China faces a period of slower growth next year after the World Bank revealed that GDP came in at 6.9% in the first three quarters of 2017.
This comes at a time when Beijing is realigning its economy towards a more consumer-driven and innovative model, while clamping down on excessive overseas investments. On Monday, China’s Central Economic Work Conference opened.
Top of the agenda for government leaders was to review the country’s economic performance in the past 12 months and draw up plans for 2018. “China has maintained its growth resilience and gained reform momentum,” John Litwack, the World Bank’s main economist for China, said on Tuesday.
“The authorities have undertaken a host of policy and regulatory measures aimed at reducing macroeconomic imbalances,” he added after the bank predicted a GDP growth rate of 6.8% for 2017, which is slighter higher than the previous forecast.
But next year that figure is likely to slow to 6.4%, the bank revealed when releasing its latest China economic update. In 2019, GDP growth could drop even even further to 6.3%.
Those numbers tend to reflect signals from within China’s administration and the views expressed by President Xi Jinping that growth will take a backseat to other concerns such as financial and social reforms.
In November, Xi downplayed its importance at the highly influential Communist Party National Congress in Beijing.
“Favorable economic conditions make it a particularly opportune time to further reduce macroeconomic vulnerabilities and pursue reforms that target ‘better quality, more efficient, fairer, and more sustainable development’, as emphasized by President Xi,” said Elitza Mileva, senior economist at the World Bank and co-author of the report.

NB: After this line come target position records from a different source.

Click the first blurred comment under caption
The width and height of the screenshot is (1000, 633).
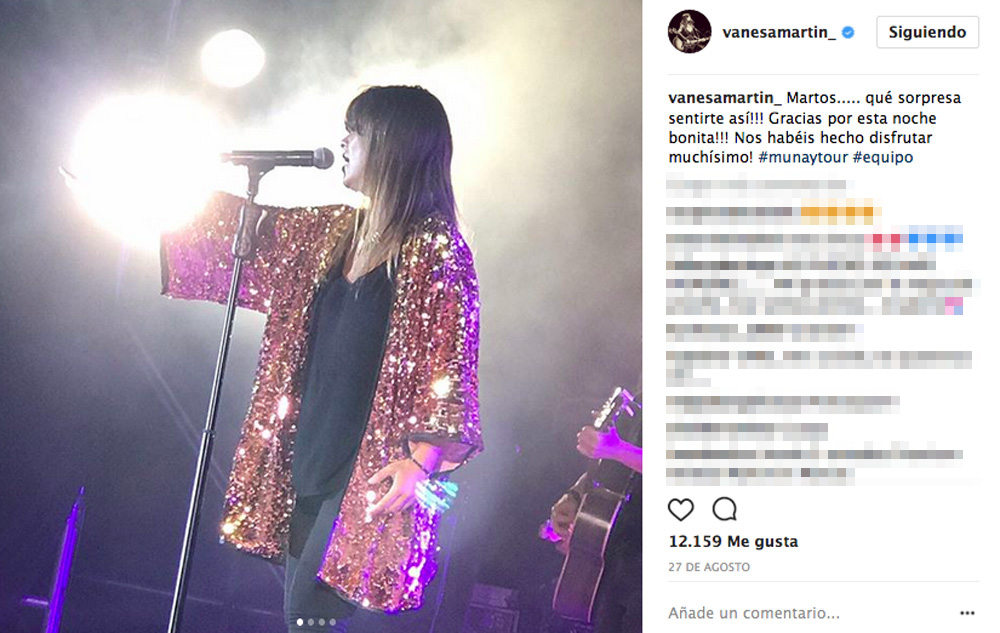click(756, 187)
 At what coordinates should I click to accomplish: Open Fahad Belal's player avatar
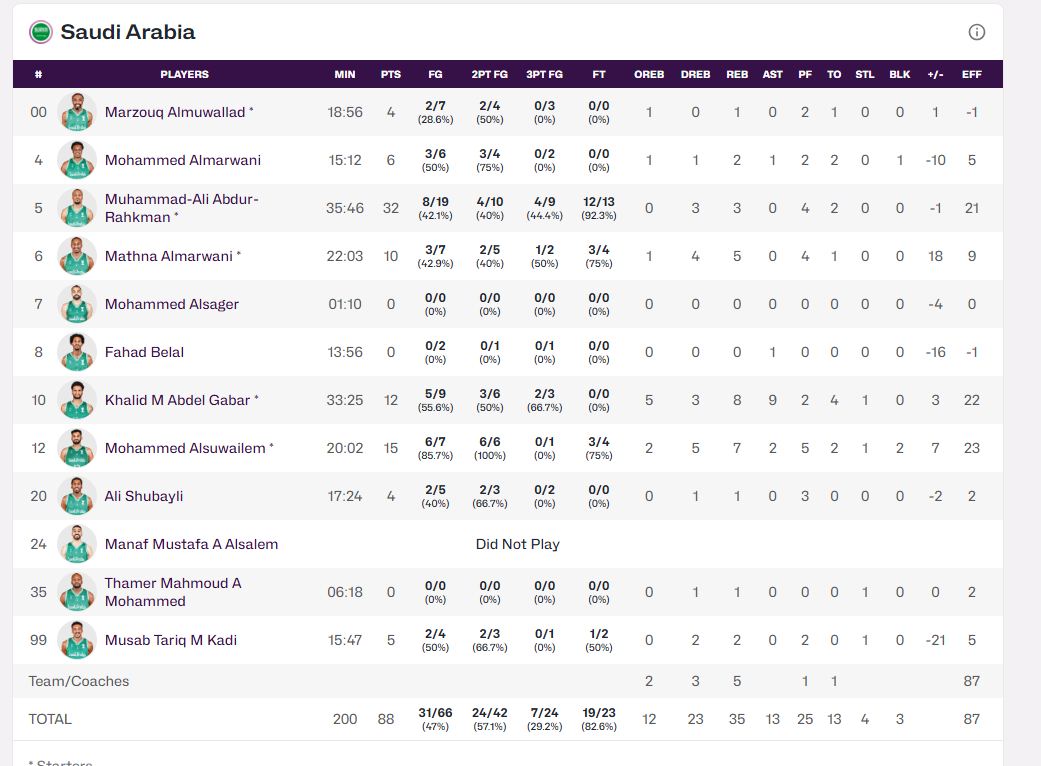(77, 352)
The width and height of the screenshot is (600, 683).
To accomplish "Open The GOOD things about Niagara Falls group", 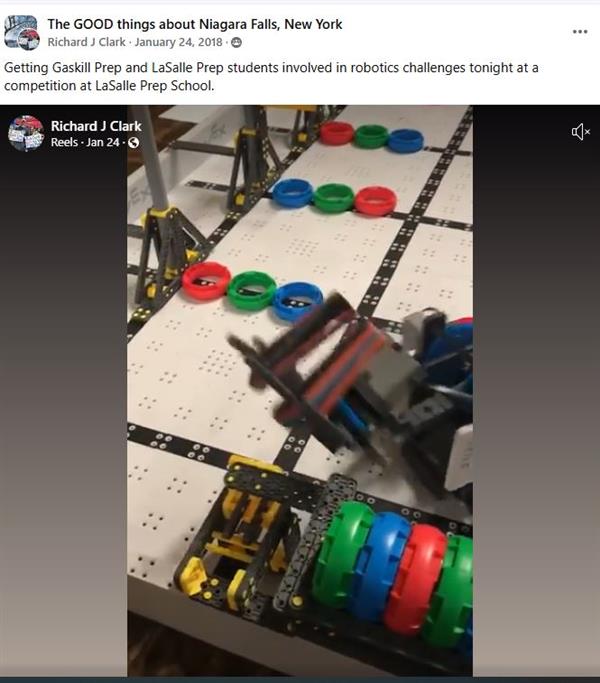I will pos(195,24).
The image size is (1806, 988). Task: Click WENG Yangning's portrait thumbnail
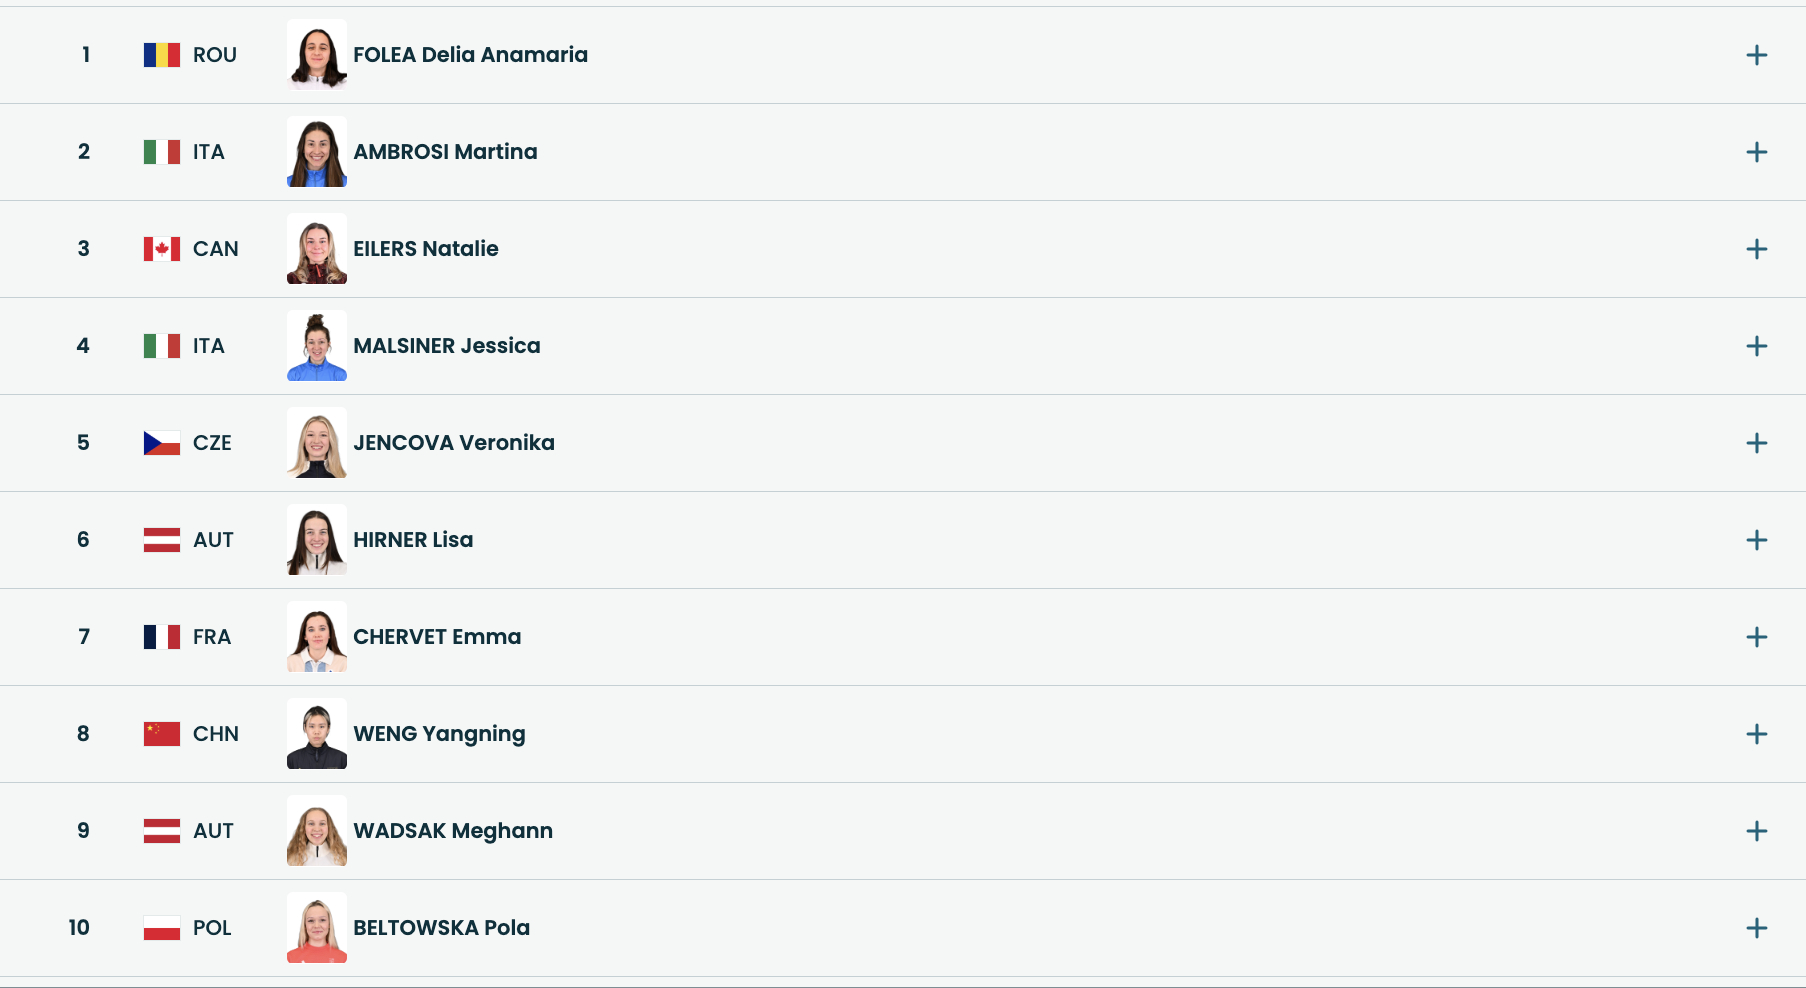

Still, the bank warned that as China accelerates deleveraging, it is likely to stunt growth in the near term. It also pointed out that despite recent improvements in the global economic environment, there are also external risks to the country’s outlook.
They largely stem from the threat of more restrictive trade policies in advanced countries and increased geopolitical tensions.
“Prudent monetary policy, stricter financial sector regulation, and the government’s continuing efforts to restructure the economy and to rein in the pace of leveraging are expected to contribute to the growth moderation,” the bank said.
China is already tightening its grip on outbound investment risks with a code of conduct for state-owned enterprises, according to the influential government-owned China Daily newspaper.
While exact details have yet to be released, the overall regulatory framework will be similar to the one targeting private companies issued on Monday. At the heart of this policy document is the decision to curb businesses from pursuing high-leverage fundraising in overseas countries.
“Some external challenges, such as interest rate hikes in the United States, may pose higher financial risks for overseas investments in the near future,” Tu Xinquan, a professor at the University of International Business and Economics, told China Daily.